# WHAT YOU ARE ASKED TO DO
Please repeat the rows below, swapping "Where should I click to" for "Where do I click to" wherever it occurs and keeping everything else the same.

[start of LISTING]

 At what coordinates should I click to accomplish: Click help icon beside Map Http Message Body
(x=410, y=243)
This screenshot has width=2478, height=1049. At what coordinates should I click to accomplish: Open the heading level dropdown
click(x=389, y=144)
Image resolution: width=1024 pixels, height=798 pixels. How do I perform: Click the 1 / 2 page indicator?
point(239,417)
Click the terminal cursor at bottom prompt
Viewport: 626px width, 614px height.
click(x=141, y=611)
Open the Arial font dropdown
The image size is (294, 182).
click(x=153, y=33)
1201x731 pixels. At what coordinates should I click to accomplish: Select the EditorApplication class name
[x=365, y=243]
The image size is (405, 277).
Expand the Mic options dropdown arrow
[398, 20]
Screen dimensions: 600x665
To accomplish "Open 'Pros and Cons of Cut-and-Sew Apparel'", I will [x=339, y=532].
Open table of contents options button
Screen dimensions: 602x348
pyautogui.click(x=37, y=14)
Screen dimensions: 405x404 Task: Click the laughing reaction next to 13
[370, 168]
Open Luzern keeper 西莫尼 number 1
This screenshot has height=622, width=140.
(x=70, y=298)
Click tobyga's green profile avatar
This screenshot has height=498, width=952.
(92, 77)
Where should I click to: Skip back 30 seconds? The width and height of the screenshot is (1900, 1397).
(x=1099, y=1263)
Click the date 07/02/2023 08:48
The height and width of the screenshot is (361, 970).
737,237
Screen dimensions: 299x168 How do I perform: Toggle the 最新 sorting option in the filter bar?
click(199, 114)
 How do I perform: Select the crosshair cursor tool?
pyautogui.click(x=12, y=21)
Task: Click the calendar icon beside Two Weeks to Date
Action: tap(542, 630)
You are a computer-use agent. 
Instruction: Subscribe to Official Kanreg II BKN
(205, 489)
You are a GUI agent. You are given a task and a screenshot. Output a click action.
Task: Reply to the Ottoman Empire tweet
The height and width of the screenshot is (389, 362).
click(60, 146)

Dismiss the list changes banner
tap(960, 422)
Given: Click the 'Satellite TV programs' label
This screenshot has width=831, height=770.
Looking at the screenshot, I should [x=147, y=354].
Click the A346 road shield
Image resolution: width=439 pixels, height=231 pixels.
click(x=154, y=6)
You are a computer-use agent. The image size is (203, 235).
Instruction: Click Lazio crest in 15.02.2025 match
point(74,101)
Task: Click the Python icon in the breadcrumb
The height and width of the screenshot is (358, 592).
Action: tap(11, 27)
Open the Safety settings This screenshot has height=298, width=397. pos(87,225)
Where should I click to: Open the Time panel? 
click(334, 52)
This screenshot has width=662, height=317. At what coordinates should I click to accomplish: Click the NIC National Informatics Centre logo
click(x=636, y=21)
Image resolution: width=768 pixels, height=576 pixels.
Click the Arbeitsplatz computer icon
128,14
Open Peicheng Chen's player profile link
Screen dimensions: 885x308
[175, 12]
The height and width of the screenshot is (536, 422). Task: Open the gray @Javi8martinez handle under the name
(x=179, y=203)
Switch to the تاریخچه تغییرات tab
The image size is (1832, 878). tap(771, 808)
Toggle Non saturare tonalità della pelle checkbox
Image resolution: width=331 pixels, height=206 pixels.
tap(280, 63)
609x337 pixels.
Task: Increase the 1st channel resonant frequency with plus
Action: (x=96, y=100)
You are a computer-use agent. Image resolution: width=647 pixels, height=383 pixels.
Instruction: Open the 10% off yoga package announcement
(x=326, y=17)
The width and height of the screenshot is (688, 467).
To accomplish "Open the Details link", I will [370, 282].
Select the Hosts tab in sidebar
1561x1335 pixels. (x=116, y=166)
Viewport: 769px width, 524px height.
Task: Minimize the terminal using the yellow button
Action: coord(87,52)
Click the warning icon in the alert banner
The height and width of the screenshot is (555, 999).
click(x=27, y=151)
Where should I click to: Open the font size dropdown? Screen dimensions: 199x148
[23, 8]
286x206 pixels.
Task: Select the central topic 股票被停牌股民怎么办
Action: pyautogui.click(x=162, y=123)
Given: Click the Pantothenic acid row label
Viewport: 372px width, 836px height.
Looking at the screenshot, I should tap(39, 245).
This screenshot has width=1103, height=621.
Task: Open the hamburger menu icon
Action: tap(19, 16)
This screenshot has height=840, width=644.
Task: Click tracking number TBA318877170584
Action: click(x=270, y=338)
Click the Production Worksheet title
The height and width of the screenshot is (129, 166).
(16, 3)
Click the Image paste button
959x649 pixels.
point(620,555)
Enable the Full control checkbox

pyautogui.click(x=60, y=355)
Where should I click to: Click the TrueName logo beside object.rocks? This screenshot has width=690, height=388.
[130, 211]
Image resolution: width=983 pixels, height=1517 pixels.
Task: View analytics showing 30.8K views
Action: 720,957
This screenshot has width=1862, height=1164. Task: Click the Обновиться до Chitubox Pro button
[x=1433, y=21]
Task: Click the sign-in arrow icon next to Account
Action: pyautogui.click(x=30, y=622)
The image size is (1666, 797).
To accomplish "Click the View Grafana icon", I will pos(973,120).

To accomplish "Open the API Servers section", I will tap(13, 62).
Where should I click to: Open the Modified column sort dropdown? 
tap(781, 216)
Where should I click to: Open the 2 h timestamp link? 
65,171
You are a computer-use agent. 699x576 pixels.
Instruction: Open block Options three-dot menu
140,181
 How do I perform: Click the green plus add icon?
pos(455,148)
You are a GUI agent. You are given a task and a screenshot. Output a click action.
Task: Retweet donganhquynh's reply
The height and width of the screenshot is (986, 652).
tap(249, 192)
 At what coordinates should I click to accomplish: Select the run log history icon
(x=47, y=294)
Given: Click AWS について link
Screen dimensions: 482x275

[end of LISTING]

# CORRECT OUTPUT
 At what coordinates should I click to accomplish: Click help icon beside Map Http Message Body
(x=410, y=243)
This screenshot has width=2478, height=1049. At what coordinates should I click to accomplish: Open the heading level dropdown
click(x=389, y=144)
Image resolution: width=1024 pixels, height=798 pixels. How do I perform: Click the 1 / 2 page indicator?
point(239,417)
Click the terminal cursor at bottom prompt
Viewport: 626px width, 614px height.
click(x=141, y=611)
Open the Arial font dropdown
The image size is (294, 182).
click(x=153, y=33)
1201x731 pixels. At what coordinates should I click to accomplish: Select the EditorApplication class name
[x=365, y=243]
The image size is (405, 277).
Expand the Mic options dropdown arrow
[398, 20]
Screen dimensions: 600x665
To accomplish "Open 'Pros and Cons of Cut-and-Sew Apparel'", I will [x=339, y=532].
Open table of contents options button
Screen dimensions: 602x348
pyautogui.click(x=37, y=14)
Screen dimensions: 405x404 Task: Click the laughing reaction next to 13
[370, 168]
Open Luzern keeper 西莫尼 number 1
This screenshot has height=622, width=140.
(x=70, y=298)
Click tobyga's green profile avatar
This screenshot has height=498, width=952.
(92, 77)
Where do I click to: Skip back 30 seconds? The width and height of the screenshot is (1900, 1397).
(x=1099, y=1263)
Click the date 07/02/2023 08:48
The height and width of the screenshot is (361, 970).
737,237
Screen dimensions: 299x168 How do I perform: Toggle the 最新 sorting option in the filter bar?
click(199, 114)
 How do I perform: Select the crosshair cursor tool?
pyautogui.click(x=12, y=21)
Task: Click the calendar icon beside Two Weeks to Date
Action: tap(542, 630)
You are a computer-use agent. 
Instruction: Subscribe to Official Kanreg II BKN
(205, 489)
You are a GUI agent. You are given a task and a screenshot. Output a click action.
Task: Reply to the Ottoman Empire tweet
The height and width of the screenshot is (389, 362).
click(60, 146)

Dismiss the list changes banner
tap(960, 422)
Given: Click the 'Satellite TV programs' label
This screenshot has width=831, height=770.
Looking at the screenshot, I should [x=147, y=354].
Click the A346 road shield
Image resolution: width=439 pixels, height=231 pixels.
click(x=154, y=6)
You are a computer-use agent. The image size is (203, 235).
Instruction: Click Lazio crest in 15.02.2025 match
point(74,101)
Task: Click the Python icon in the breadcrumb
The height and width of the screenshot is (358, 592).
Action: tap(11, 27)
Open the Safety settings This screenshot has height=298, width=397. pos(87,225)
Where do I click to: Open the Time panel? 
click(334, 52)
This screenshot has width=662, height=317. At what coordinates should I click to accomplish: Click the NIC National Informatics Centre logo
click(x=636, y=21)
Image resolution: width=768 pixels, height=576 pixels.
Click the Arbeitsplatz computer icon
128,14
Open Peicheng Chen's player profile link
Screen dimensions: 885x308
[175, 12]
The height and width of the screenshot is (536, 422). Task: Open the gray @Javi8martinez handle under the name
(x=179, y=203)
Switch to the تاریخچه تغییرات tab
The image size is (1832, 878). tap(771, 808)
Toggle Non saturare tonalità della pelle checkbox
Image resolution: width=331 pixels, height=206 pixels.
tap(280, 63)
609x337 pixels.
Task: Increase the 1st channel resonant frequency with plus
Action: (x=96, y=100)
You are a computer-use agent. Image resolution: width=647 pixels, height=383 pixels.
Instruction: Open the 10% off yoga package announcement
(x=326, y=17)
The width and height of the screenshot is (688, 467).
To accomplish "Open the Details link", I will [370, 282].
Select the Hosts tab in sidebar
1561x1335 pixels. (x=116, y=166)
Viewport: 769px width, 524px height.
Task: Minimize the terminal using the yellow button
Action: coord(87,52)
Click the warning icon in the alert banner
The height and width of the screenshot is (555, 999).
click(x=27, y=151)
Where do I click to: Open the font size dropdown? Screen dimensions: 199x148
[23, 8]
286x206 pixels.
Task: Select the central topic 股票被停牌股民怎么办
Action: pyautogui.click(x=162, y=123)
Given: Click the Pantothenic acid row label
Viewport: 372px width, 836px height.
Looking at the screenshot, I should tap(39, 245).
This screenshot has width=1103, height=621.
Task: Open the hamburger menu icon
Action: tap(19, 16)
This screenshot has height=840, width=644.
Task: Click tracking number TBA318877170584
Action: click(x=270, y=338)
Click the Production Worksheet title
The height and width of the screenshot is (129, 166).
(16, 3)
Click the Image paste button
959x649 pixels.
point(620,555)
Enable the Full control checkbox

pyautogui.click(x=60, y=355)
Where do I click to: Click the TrueName logo beside object.rocks? This screenshot has width=690, height=388.
[130, 211]
Image resolution: width=983 pixels, height=1517 pixels.
Task: View analytics showing 30.8K views
Action: 720,957
This screenshot has width=1862, height=1164. Task: Click the Обновиться до Chitubox Pro button
[x=1433, y=21]
Task: Click the sign-in arrow icon next to Account
Action: pyautogui.click(x=30, y=622)
The image size is (1666, 797).
To accomplish "Click the View Grafana icon", I will pos(973,120).

To accomplish "Open the API Servers section", I will tap(13, 62).
Where do I click to: Open the Modified column sort dropdown? 
tap(781, 216)
Where do I click to: Open the 2 h timestamp link? 
65,171
You are a computer-use agent. 699x576 pixels.
Instruction: Open block Options three-dot menu
140,181
 How do I perform: Click the green plus add icon?
pos(455,148)
You are a GUI agent. You are given a task and a screenshot. Output a click action.
Task: Retweet donganhquynh's reply
The height and width of the screenshot is (986, 652).
tap(249, 192)
 At what coordinates should I click to accomplish: Select the run log history icon
(x=47, y=294)
Given: Click AWS について link
Screen dimensions: 482x275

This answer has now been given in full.